Each of these four cytoarchitectural areas of the SI cortex receives submodality-specific inputs. Areas 3a and 2 are primarily targeted by neurons in the shell region of the VPL. They receive proprioceptive inputs arising from muscle spindle afferents (mainly area 3a), Golgi tendon organs, and joint afferents (mainly area 2). These two areas are capable of processing kinesthetic information related to muscle length and tension as well as static and transient joint position. Areas 3b and 1 are mainly targeted by neurons in the core region of the VPL. They receive cutaneous afferents from receptors such as Meissner corpuscles (RA) and Merkel cells (SA). In addition to receiving input that originates from cutaneous touch receptors, such as Meissner and Merkel endings, areas 3b and 1 also receive input from cutaneous receptors that transmit information concerned with pain and thermal sensations. The anterolateral system, the pain pathway, is described in Chapter 18 .

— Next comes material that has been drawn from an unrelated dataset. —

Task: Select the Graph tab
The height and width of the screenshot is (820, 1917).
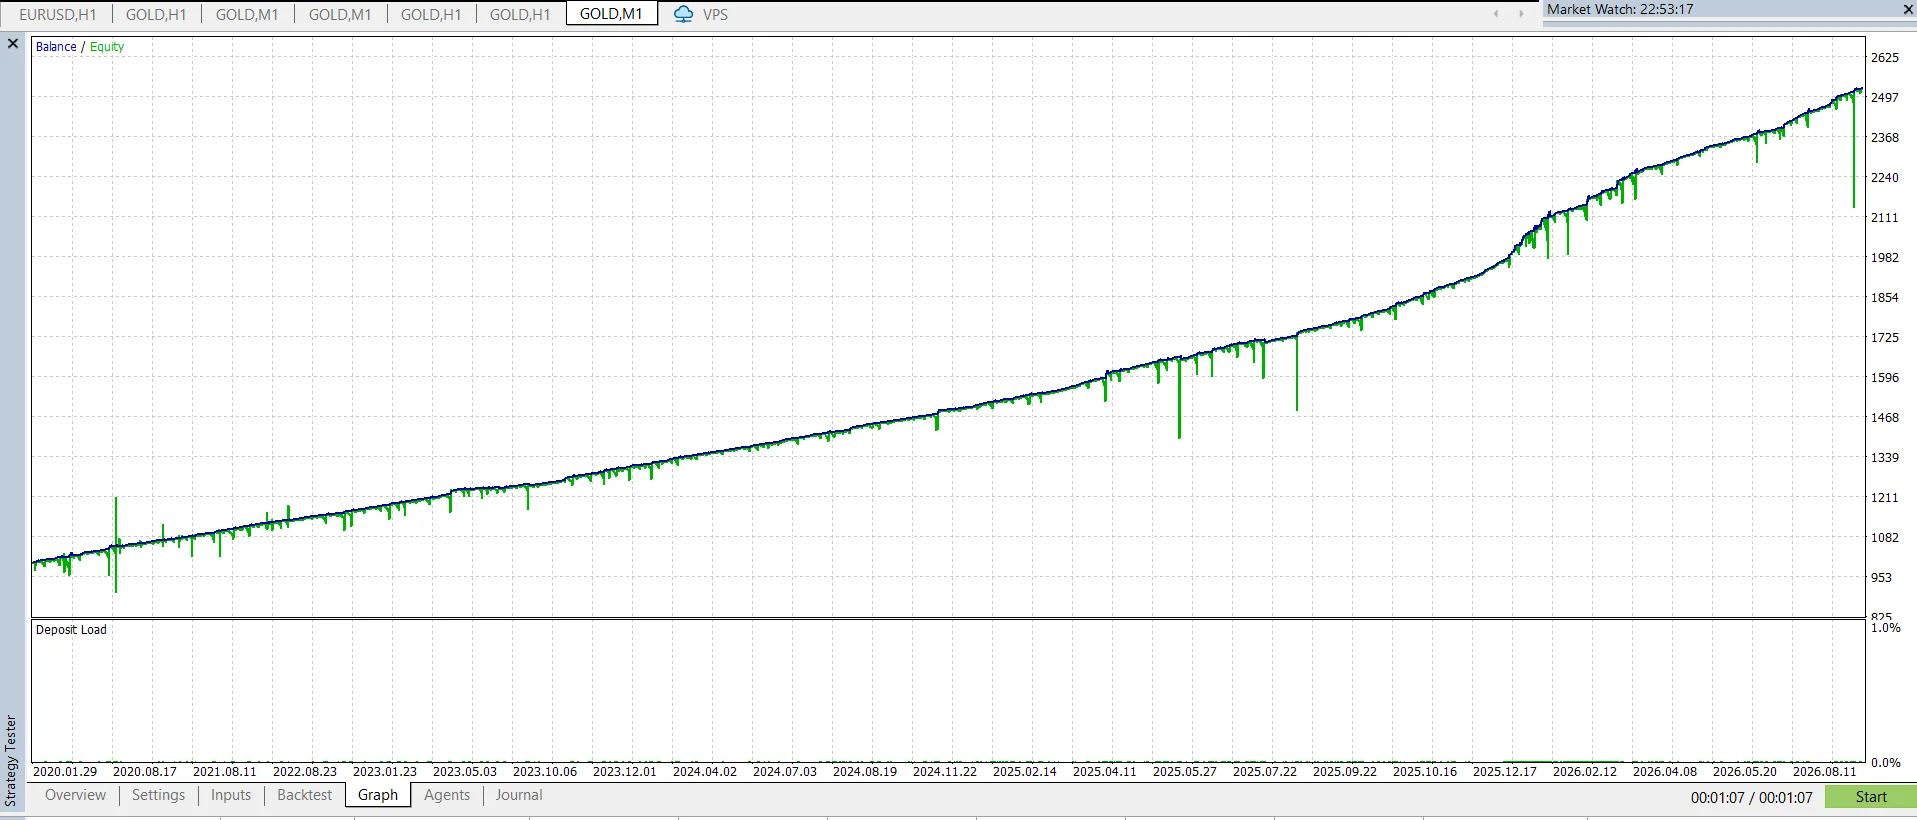Action: pyautogui.click(x=378, y=795)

Small lesions in various parts of the somatosensory cortex may result in characteristic types of sensory losses. Lesions involving area 1 produce a deficit in texture discrimination, whereas damage to area 2 results in loss of size and shape discrimination ( astereognosis ). Injury to area 3b has a more profound effect than does damage to either area 1 or 2 alone, producing deficits in both texture and size and shape discrimination. This difference suggests that there is hierarchical processing of tactile information in the SI cortex, with area 3b performing the initial processing and distributing the information to areas 1 and 2. However, lesions involving the somatosensory cortex usually include larger areas and frequently result in more global deficits, such as a loss of proprioception, position sense, vibratory sense, and pain and thermal sensations on the contralateral side of the body.